Items listed in a dataset
● ● ● ●

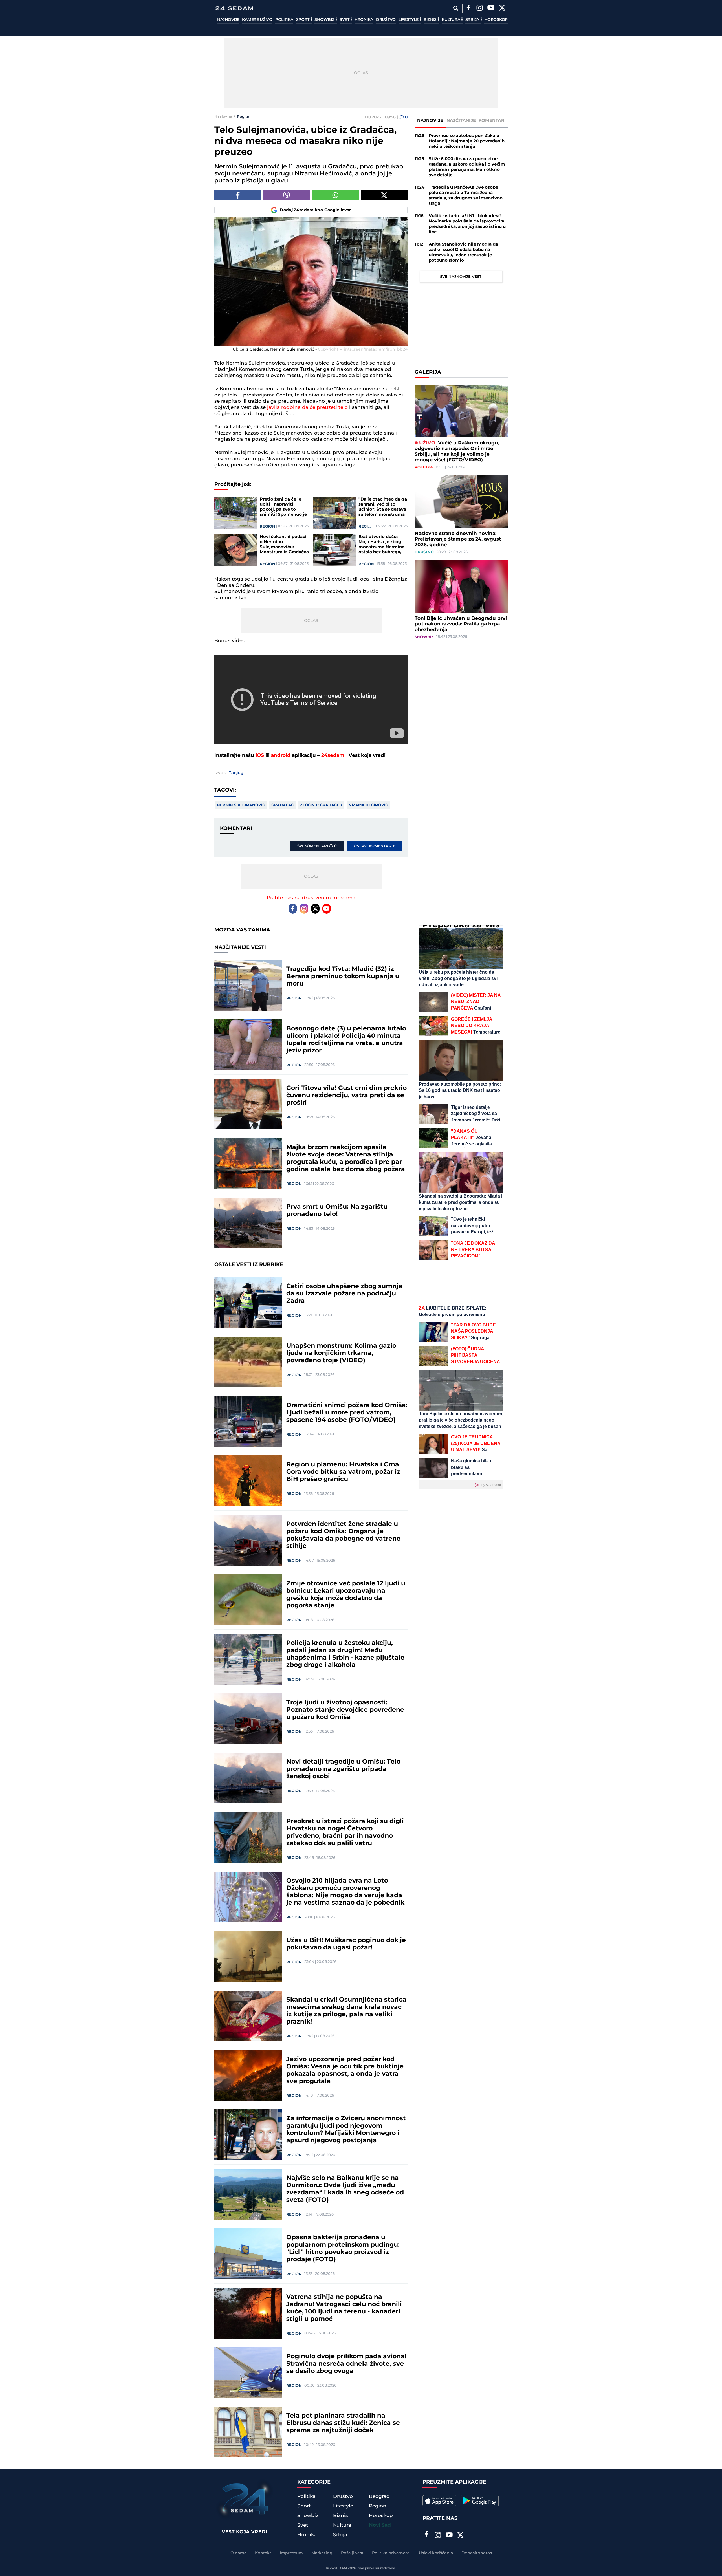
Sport (303, 20)
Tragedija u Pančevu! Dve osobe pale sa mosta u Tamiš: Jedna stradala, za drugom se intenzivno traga (466, 195)
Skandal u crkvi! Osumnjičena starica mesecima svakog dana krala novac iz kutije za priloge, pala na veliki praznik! (346, 2011)
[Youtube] (326, 909)
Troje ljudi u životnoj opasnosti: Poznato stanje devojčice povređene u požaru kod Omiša (345, 1710)
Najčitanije (461, 120)
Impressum (291, 2553)
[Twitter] (502, 8)
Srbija (472, 20)
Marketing (322, 2553)
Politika (284, 20)
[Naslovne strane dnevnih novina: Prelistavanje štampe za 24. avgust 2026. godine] (461, 501)
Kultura (451, 20)
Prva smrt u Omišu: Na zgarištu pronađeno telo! (337, 1210)
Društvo (386, 20)
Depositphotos (476, 2553)
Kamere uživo (257, 20)
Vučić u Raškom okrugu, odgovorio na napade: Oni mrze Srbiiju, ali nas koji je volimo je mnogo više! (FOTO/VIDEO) (457, 451)
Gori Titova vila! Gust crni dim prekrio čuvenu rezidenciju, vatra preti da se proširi (346, 1096)
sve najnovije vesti (461, 276)
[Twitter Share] (384, 195)
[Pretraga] (455, 8)
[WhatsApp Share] (335, 195)
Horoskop (496, 20)
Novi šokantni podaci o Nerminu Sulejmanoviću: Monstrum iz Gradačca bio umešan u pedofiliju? (284, 544)
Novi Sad (380, 2525)
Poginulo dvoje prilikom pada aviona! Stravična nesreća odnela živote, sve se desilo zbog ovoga (346, 2364)
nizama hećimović (368, 805)
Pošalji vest (352, 2553)
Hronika (364, 20)
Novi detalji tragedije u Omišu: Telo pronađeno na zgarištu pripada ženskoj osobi (343, 1769)
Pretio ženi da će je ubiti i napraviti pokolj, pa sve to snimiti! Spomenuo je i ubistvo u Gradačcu (283, 507)
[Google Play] (480, 2500)
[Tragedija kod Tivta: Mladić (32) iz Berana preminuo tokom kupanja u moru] (248, 985)
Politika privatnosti (391, 2553)
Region (243, 116)
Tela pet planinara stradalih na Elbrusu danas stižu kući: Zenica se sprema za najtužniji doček (343, 2423)
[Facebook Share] (237, 195)
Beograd (379, 2496)
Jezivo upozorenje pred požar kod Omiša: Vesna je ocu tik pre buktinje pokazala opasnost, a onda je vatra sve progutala (345, 2070)
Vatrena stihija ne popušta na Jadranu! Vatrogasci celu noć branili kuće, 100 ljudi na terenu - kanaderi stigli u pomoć (344, 2308)
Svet (345, 20)
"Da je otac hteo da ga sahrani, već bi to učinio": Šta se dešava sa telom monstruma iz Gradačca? (382, 507)
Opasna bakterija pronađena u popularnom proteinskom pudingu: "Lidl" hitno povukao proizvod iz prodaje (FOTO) (343, 2248)
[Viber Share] (286, 195)
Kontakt (263, 2553)
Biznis (431, 20)
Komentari (492, 120)
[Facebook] (468, 8)
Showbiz (324, 20)
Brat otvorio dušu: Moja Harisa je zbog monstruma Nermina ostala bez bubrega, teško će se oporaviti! (381, 544)
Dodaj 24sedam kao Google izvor (315, 210)
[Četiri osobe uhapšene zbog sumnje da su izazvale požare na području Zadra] (248, 1302)
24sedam (332, 755)
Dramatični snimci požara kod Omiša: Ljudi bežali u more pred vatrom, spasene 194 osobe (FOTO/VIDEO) (347, 1413)
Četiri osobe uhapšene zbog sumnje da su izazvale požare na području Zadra (344, 1294)
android (280, 755)
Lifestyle (409, 20)
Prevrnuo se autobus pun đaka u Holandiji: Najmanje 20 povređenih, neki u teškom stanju (467, 141)
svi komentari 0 (317, 846)
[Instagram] (479, 8)
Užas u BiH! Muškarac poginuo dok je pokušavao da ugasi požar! (346, 1944)
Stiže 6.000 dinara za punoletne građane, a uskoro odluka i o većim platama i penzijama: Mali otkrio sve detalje (467, 167)
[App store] (439, 2500)
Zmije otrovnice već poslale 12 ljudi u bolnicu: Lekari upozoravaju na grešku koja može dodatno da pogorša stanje (345, 1594)
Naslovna (223, 116)
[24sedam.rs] (234, 8)
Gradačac (282, 805)
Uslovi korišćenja (436, 2553)
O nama (238, 2553)
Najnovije (228, 20)
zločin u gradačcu (321, 805)
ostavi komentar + (374, 846)
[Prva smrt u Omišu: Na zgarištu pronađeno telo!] (248, 1223)
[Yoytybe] (491, 8)
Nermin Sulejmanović (241, 805)
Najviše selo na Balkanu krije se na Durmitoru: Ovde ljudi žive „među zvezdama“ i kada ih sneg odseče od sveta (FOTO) (345, 2189)
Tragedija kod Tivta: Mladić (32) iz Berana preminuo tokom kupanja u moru (342, 977)
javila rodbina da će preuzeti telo (307, 407)
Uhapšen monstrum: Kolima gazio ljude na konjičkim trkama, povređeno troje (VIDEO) (341, 1353)
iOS (260, 755)
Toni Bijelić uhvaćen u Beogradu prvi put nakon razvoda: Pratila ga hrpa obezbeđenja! (461, 624)
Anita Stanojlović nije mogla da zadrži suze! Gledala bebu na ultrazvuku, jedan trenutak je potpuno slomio (463, 252)
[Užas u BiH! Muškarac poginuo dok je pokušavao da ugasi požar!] (248, 1956)
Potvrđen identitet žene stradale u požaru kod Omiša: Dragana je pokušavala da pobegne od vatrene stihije (343, 1535)
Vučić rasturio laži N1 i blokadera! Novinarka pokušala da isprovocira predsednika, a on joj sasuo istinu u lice (467, 224)
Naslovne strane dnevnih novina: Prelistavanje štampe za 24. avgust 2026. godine (458, 539)
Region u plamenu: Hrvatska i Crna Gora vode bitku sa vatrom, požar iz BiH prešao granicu (343, 1472)
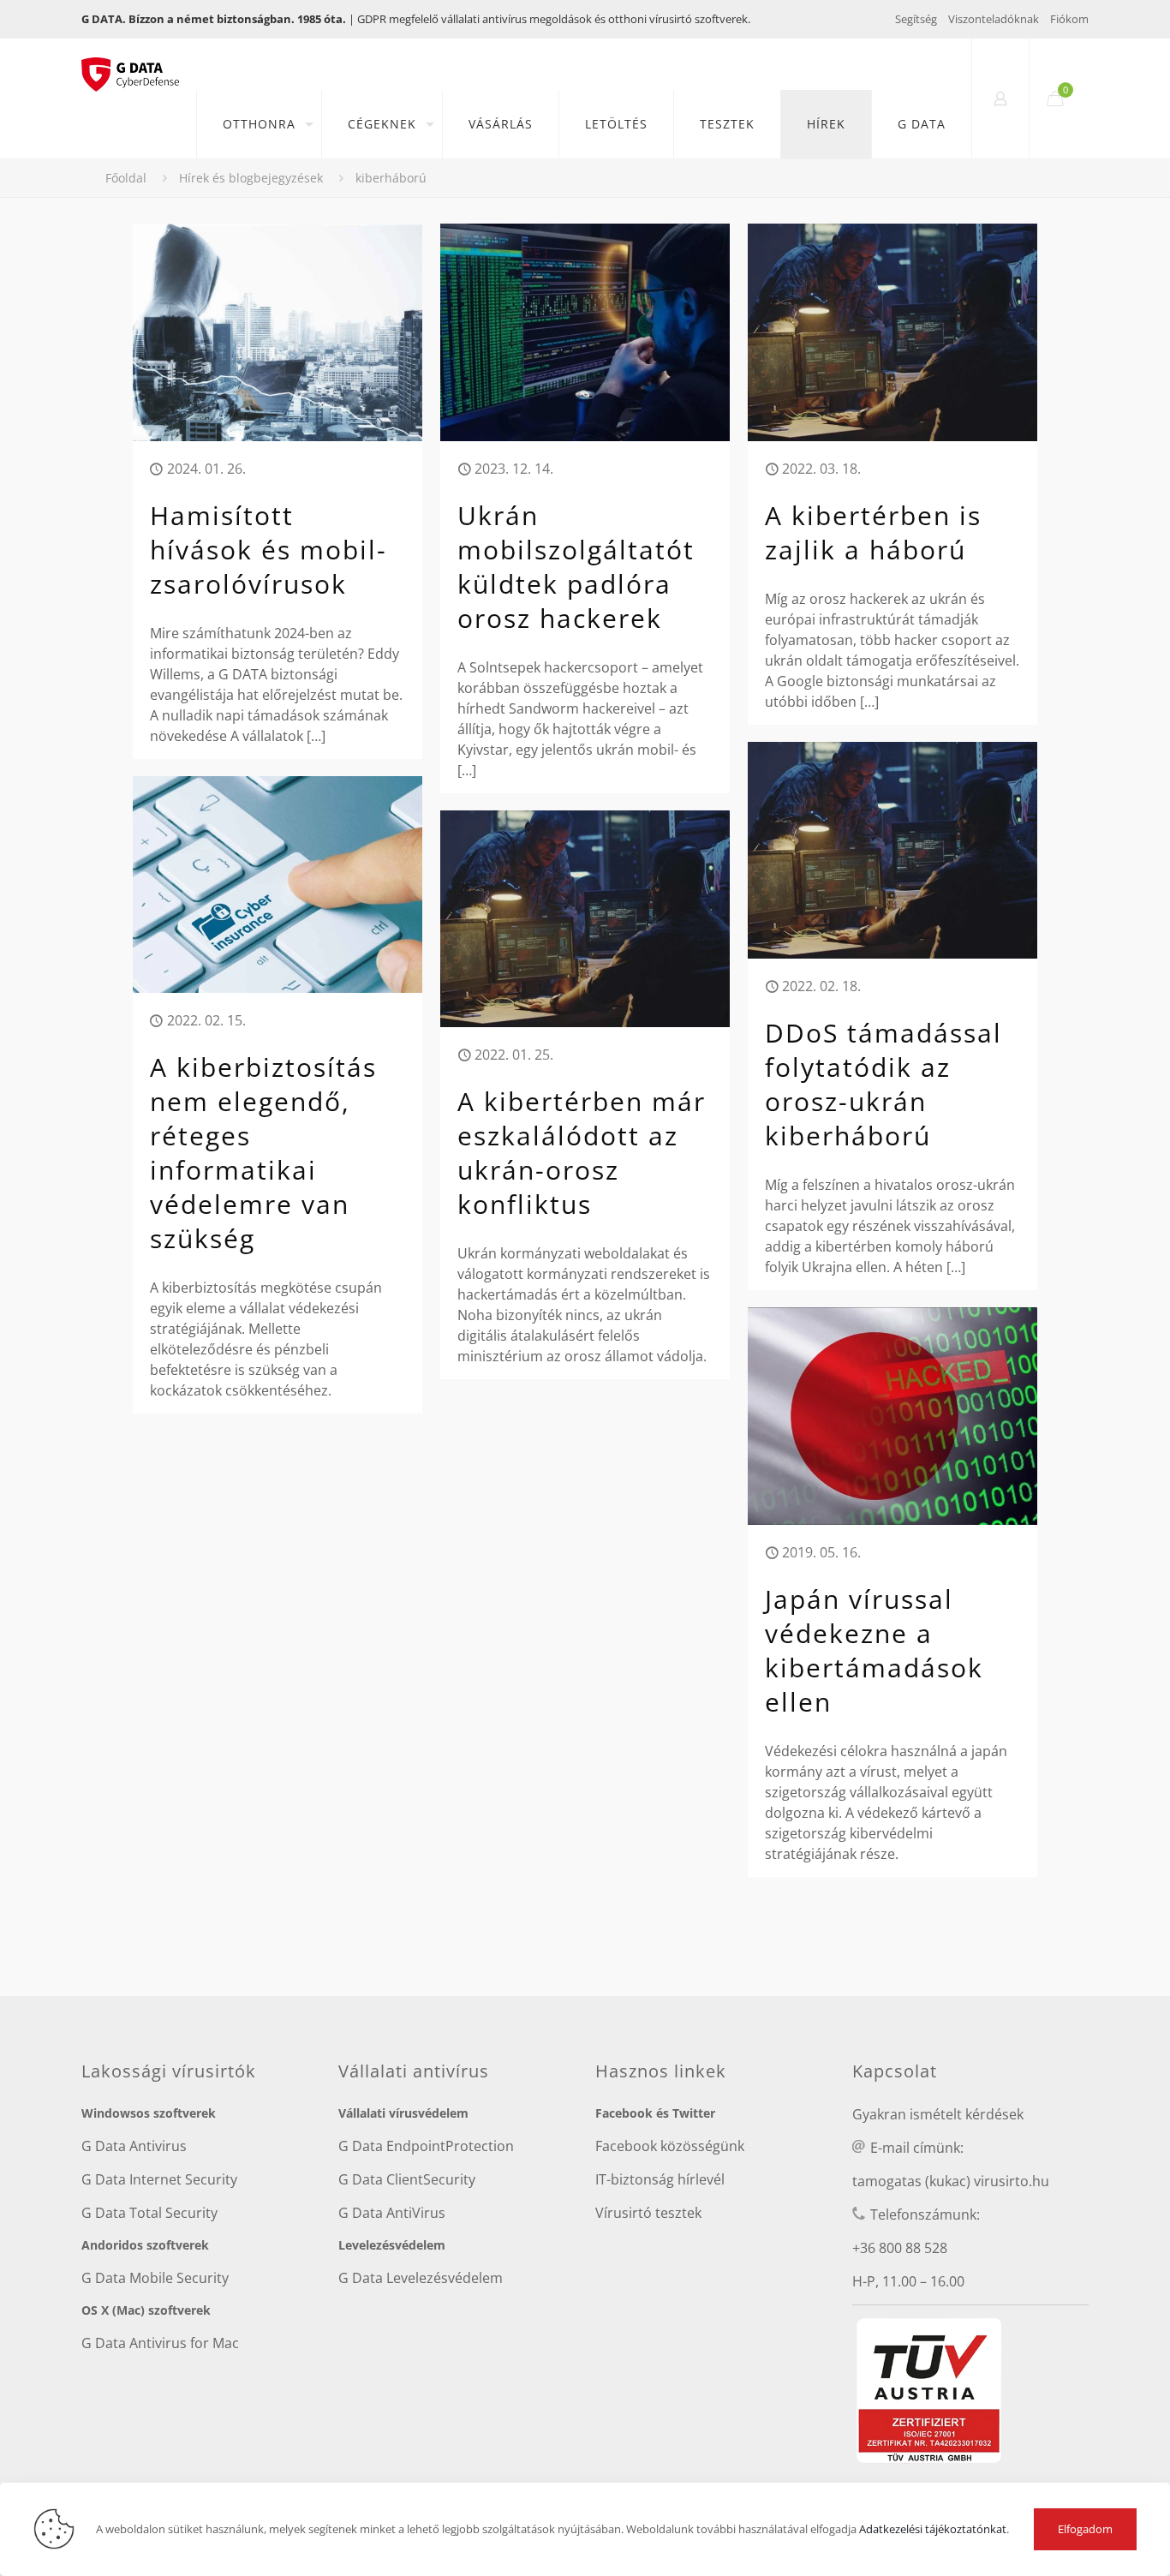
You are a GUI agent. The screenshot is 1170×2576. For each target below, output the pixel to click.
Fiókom (1069, 19)
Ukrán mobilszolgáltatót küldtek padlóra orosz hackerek (576, 567)
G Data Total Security (149, 2212)
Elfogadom (1085, 2529)
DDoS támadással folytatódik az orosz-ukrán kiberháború (883, 1084)
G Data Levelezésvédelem (420, 2277)
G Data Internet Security (159, 2179)
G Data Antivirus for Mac (160, 2343)
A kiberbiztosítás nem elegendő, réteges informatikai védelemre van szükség (263, 1152)
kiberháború (391, 178)
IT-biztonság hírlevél (660, 2179)
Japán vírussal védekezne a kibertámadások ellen (874, 1650)
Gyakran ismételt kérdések (938, 2114)
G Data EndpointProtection (426, 2146)
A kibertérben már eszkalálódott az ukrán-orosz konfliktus (581, 1153)
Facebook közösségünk (669, 2146)
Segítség (916, 19)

● ● ● ●

**REQUIRED ACTION**
Proceeding from the line containing "Biznis (431, 20)" through the line containing "Nermin Sulejmanović (241, 805)", transcribe the lines above exactly, both end lines included.

**TASK RESPONSE**
Biznis (431, 20)
Komentari (492, 120)
[Facebook] (468, 8)
Showbiz (324, 20)
Brat otvorio dušu: Moja Harisa je zbog monstruma Nermina ostala bez bubrega, teško će se oporaviti! (381, 544)
Dodaj 24sedam kao Google izvor (315, 210)
[Četiri osobe uhapšene zbog sumnje da su izazvale požare na području Zadra] (248, 1302)
24sedam (332, 755)
Dramatični snimci požara kod Omiša: Ljudi bežali u more pred vatrom, spasene 194 osobe (FOTO/VIDEO) (347, 1413)
Četiri osobe uhapšene zbog sumnje da su izazvale požare na području Zadra (344, 1294)
android (280, 755)
Lifestyle (409, 20)
Prevrnuo se autobus pun đaka u Holandiji: Najmanje 20 povređenih, neki u teškom stanju (467, 141)
svi komentari 0 (317, 846)
[Instagram] (479, 8)
Užas u BiH! Muškarac poginuo dok je pokušavao da ugasi požar! (346, 1944)
Stiže 6.000 dinara za punoletne građane, a uskoro odluka i o većim platama i penzijama: Mali otkrio sve detalje (467, 167)
[App store] (439, 2500)
Zmije otrovnice već poslale 12 ljudi u bolnicu: Lekari upozoravaju na grešku koja može dodatno da pogorša stanje (345, 1594)
Naslovna (223, 116)
[24sedam.rs] (234, 8)
Gradačac (282, 805)
Uslovi korišćenja (436, 2553)
O nama (238, 2553)
Najnovije (228, 20)
zločin u gradačcu (321, 805)
ostavi komentar + (374, 846)
[Prva smrt u Omišu: Na zgarištu pronađeno telo!] (248, 1223)
[Yoytybe] (491, 8)
Nermin Sulejmanović (241, 805)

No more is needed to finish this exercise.